[Paper Notes] TAO: Facebook’s Distributed Data Store for the Social Graph
A look-through cache that powers a social network.
- Aggregation and filtering for items from the social graph is performed each time the content is viewed (i.e. “pull” instead of “push”) due to fine-grained customization.
- Fundamental problems with the look-aside cache:
- A key-value cache is inefficient for operations on edge lists.
- Distributed control logic increases the number of failure modes and makes it difficult to avoid thundering herds.
- Maintaining read-after-write consistency is expensive since it doesn’t employ the data model of the social graph. - TAO is optimized heavily for reads, and explicitly favors efficiency and availability over consistency.
- Scale:
- Thousands of machines across multiple geographical locations.
- Billions of reads per second.
- Millions of writes per second. - TAO data model:
- Objects are typed and identified by a 64-bit integer that is unique across all objects regardless of type.
- Associations are identified by the (1) source object, (2) association type and (3) destination object.
- At most one association of a given type can exist between any two objects.
- Each association has a 32-bit time field, which is used in queries specifying time ranges.
- Actions that happen at most once or record state transitions are modeled by associations.
- Repeatable actions are better represented by objects.
- An association commonly has a tightly coupled inverse. - TAO APIs:
- CRUD on objects.
- Mutations on associations: creation, deletion, change on type.
- Queries on associations: search, count, pagination. - Storage layer:
- MySQL is adopted over more expressive non-SQL alternatives, taking account of data accesses that don’t use TAO APIs (e.g. bulk migrations).
- Data is sharded way more than the number of servers to balance load.
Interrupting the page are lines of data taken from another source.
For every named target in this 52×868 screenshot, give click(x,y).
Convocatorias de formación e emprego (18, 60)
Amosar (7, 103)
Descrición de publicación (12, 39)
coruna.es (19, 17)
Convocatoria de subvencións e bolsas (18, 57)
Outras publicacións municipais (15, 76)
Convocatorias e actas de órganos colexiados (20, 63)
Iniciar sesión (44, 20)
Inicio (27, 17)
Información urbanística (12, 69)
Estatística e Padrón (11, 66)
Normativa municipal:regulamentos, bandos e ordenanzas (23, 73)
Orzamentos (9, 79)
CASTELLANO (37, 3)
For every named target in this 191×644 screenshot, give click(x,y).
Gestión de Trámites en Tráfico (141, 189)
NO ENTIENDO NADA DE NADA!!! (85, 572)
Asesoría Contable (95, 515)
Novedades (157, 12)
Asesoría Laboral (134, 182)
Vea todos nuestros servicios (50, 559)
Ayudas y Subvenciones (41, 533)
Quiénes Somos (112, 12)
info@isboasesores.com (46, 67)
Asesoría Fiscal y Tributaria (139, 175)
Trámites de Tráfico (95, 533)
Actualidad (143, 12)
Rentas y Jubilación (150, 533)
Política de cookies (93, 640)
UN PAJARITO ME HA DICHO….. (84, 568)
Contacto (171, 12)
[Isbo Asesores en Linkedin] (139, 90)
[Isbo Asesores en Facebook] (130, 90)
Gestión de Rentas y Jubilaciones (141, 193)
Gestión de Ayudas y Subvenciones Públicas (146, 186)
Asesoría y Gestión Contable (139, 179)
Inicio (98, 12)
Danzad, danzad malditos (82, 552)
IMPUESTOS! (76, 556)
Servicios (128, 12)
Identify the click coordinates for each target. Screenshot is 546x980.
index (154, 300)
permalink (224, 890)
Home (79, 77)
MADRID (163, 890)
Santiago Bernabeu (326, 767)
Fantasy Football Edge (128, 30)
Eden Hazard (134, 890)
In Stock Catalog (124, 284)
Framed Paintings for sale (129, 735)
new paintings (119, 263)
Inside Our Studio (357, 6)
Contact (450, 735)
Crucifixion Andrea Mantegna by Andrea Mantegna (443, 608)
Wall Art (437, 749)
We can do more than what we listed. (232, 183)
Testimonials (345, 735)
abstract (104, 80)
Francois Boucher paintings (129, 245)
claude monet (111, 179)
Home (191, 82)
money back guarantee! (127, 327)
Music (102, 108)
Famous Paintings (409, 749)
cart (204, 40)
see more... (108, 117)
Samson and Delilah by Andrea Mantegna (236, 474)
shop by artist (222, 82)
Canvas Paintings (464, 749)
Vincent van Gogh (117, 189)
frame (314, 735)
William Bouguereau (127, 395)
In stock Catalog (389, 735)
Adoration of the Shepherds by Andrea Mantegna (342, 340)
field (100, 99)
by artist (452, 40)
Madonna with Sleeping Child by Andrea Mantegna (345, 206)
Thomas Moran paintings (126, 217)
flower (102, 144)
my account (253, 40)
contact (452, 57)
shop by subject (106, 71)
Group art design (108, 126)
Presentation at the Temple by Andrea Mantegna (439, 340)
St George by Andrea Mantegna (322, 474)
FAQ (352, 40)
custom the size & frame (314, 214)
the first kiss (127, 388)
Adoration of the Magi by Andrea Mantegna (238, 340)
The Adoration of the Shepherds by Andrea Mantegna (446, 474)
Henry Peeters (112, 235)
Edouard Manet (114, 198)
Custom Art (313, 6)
- The shard id of an object is embedded in its object id.
- An association is stored on the shard of its source object. - Cache layer:
- A cache tier is a set of cache servers collectively capable of serving any TAO request.
- The cache contains objects, (partial) association lists, and association counts.
- The cache is filled on demand and uses the LRU eviction policy.
- Updates on inverse edges are not atomic and may need repairs by asynchronous jobs. - Two-level caching:
- Large tiers are prone to hotspots and have a quadratic growth in all-to-all connections.
- Members of the leader tier read from and write to the storage layer.
- Members of the follower tier forward read misses and writes to a leader (in the local region).
- Clients talk to the closest follower tier and may fail over to another nearby follower tier.
- The follower that issued the write is updated synchronously on reply from the leader, while other followers are updated on receiving asynchronous messages (invalidation or refill) from the leader.
- The single leader serializes concurrent writes and protects the database from thundering herds.
- Multi-region configuration:
- Network round trip times become the bottleneck when geographical locations expand.
- Read misses by followers are 25 times as frequent as writes.
- Writes are forwarded by the local leader to the leader in the master region.
- Read misses are serviced locally so that read latency is independent of inter-region latency.
- Shards in theory are independent in master region control, but locating all master databases in a single region is preferred when considering writes on inverse associations.
- TAO and memcache uses the same pipeline for synchronizing delivery of invalidations and refills with the database replication stream.
- The local leader that forwards a write may update its value before the replication stream arrives. - Under normal operations, TAO provides eventual consistency across all tiers and read-after-write consistency within a single tier.
- Stronger consistency can be provided for reads marked as critical (e.g. authentication) by proxying them to the master region.
- TAO avoids head-of-line blocking on multiplexed connections by using a protocol with out-of-order responses.
- RAM is partitioned into arenas to isolate types of different behaviors.
- An object is serialized into a single MySQL table column.
- How to alleviate hotspots in cache sharding?
- Shard cloning: loads for a shard is balanced across multiple followers in a tier.
- The client caches the data and version if the access rate exceeds a threshold.